Well, I’m not exactly happy to see this, of course. But really, the concept of “open source” always missed the point anyway. The real point is the freedom that Free Software has always given its users.

Perhaps it’s time for the “open sourcers” to start focusing more on the freedom that made what they do (did?) possible. That would be a good thing if they did that. This is the real selling point of Free Software–because in the arena of Freedom, the Microsofts of the world can’t even compete at all, no matter how “open” they pretend to be when it’s convenient for them. One example is that MS-PL license that apparently meets “open source” standards, but it sure ain’t Free Software. GNU/Linux was scaring the daylights out of Microsoft long before the term “open source” got invented (Halloween Documents went public in 1997, a year before “open source”).

Oh, but what about “alienating” business? Puh-leeze. Too many companies are making too much money with Free Software (e. g. Red Hat). It comes down to actually having a decent business plan, and if you don’t have one, you’re going to be toast no matter what field you’re in.
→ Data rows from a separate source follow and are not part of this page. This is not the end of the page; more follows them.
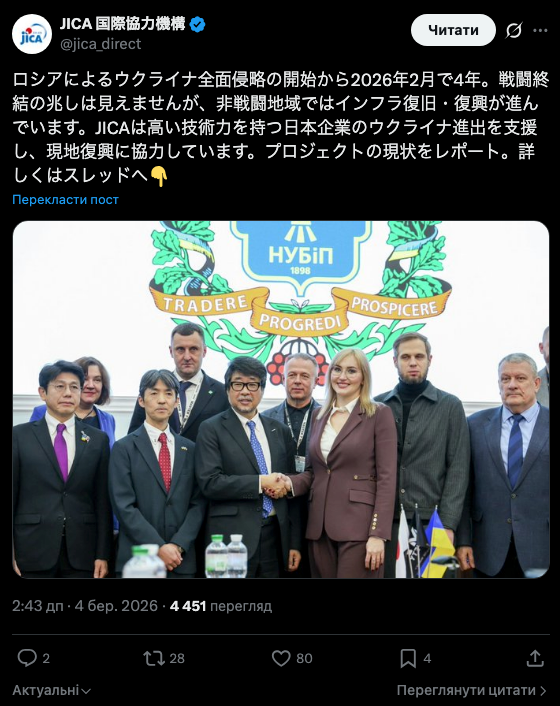
Task: Click Перекласти пост translate link
Action: click(x=66, y=199)
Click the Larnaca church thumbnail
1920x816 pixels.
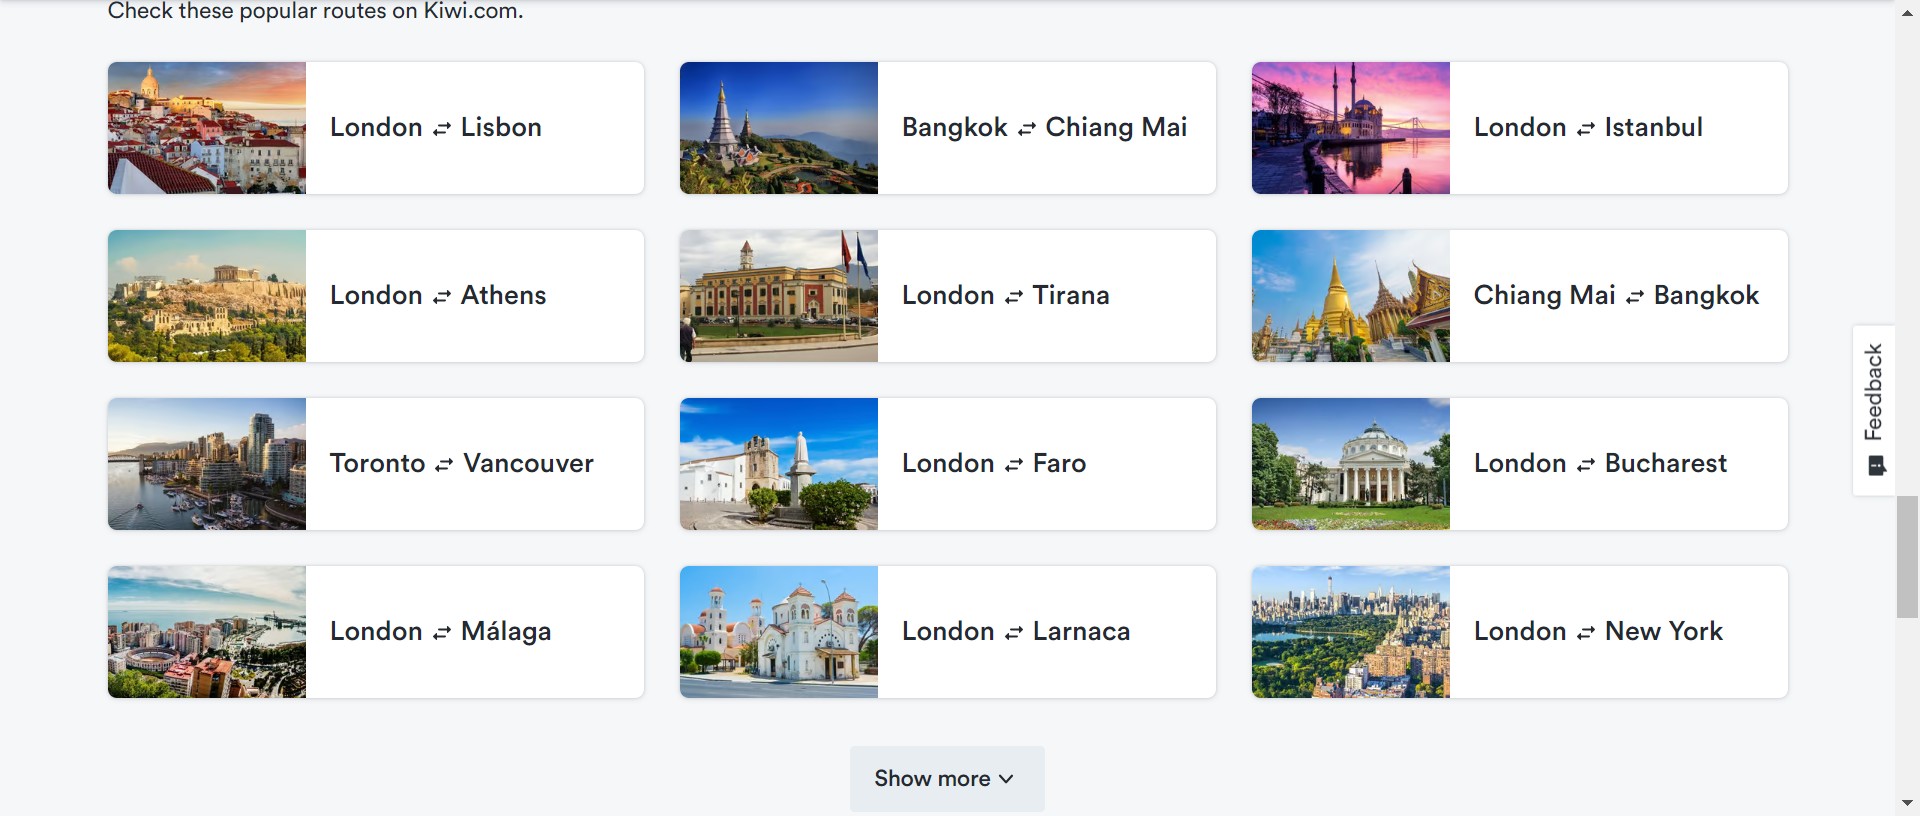coord(779,632)
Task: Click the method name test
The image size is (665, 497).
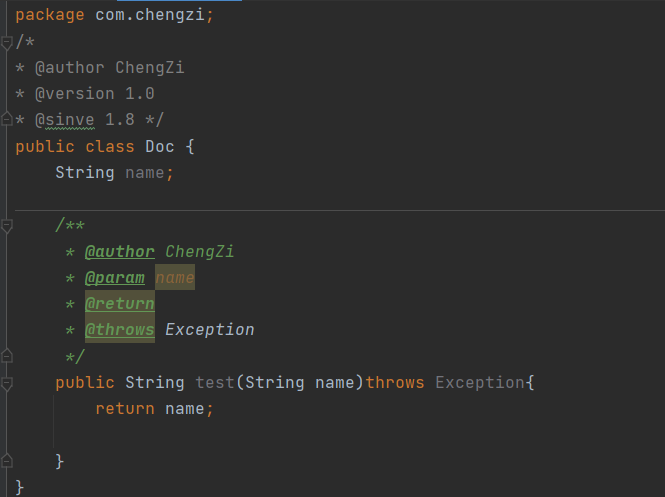Action: tap(215, 383)
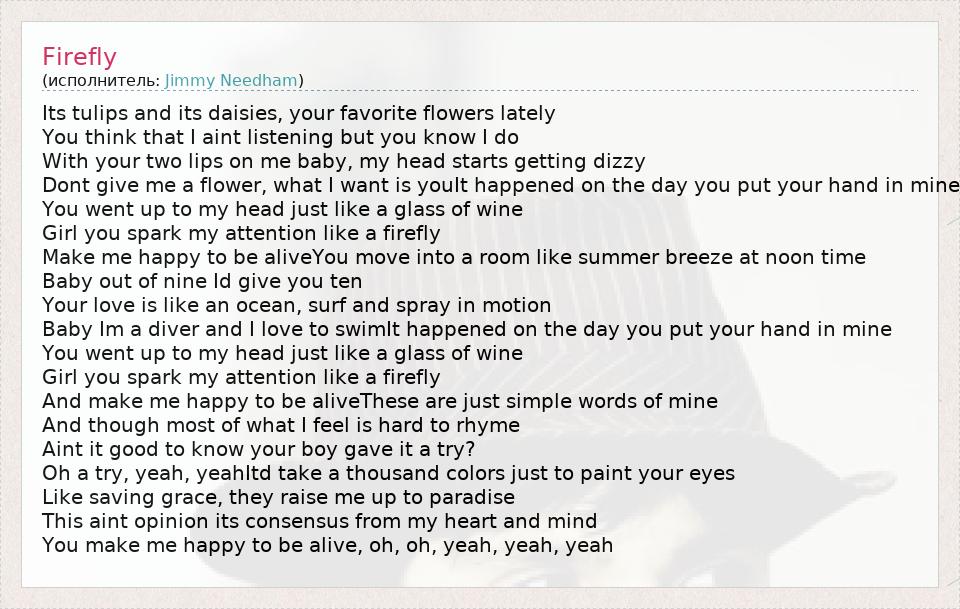960x609 pixels.
Task: Click the line ending "is hard to rhyme"
Action: 281,425
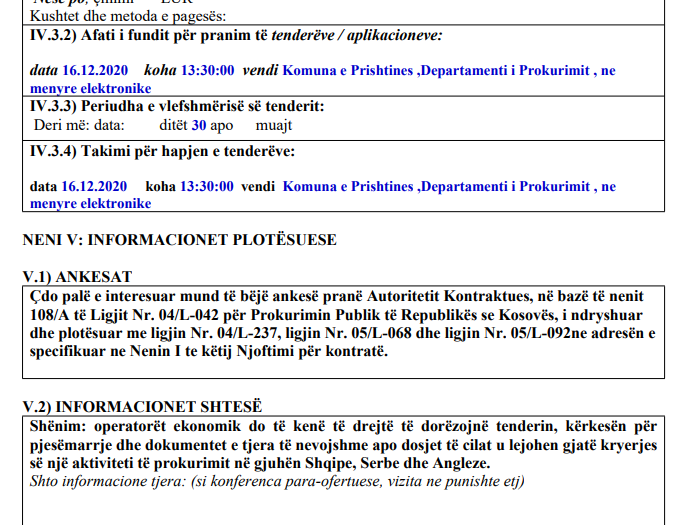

On the contrary to alienation, Free Software is a very good way to help *save* your business, because of its overall cost-effectiveness.


#4 Bob Friesenhahn on 10.08.09 at 11:46 am

In what way as “open source” invented in 1998? This statement is confusing to me since the term has been in active use since at least the early ’80s, and possibly since the ’70s when Ken Thompson started cutting and mailing out the first Unix source tapes in 1973.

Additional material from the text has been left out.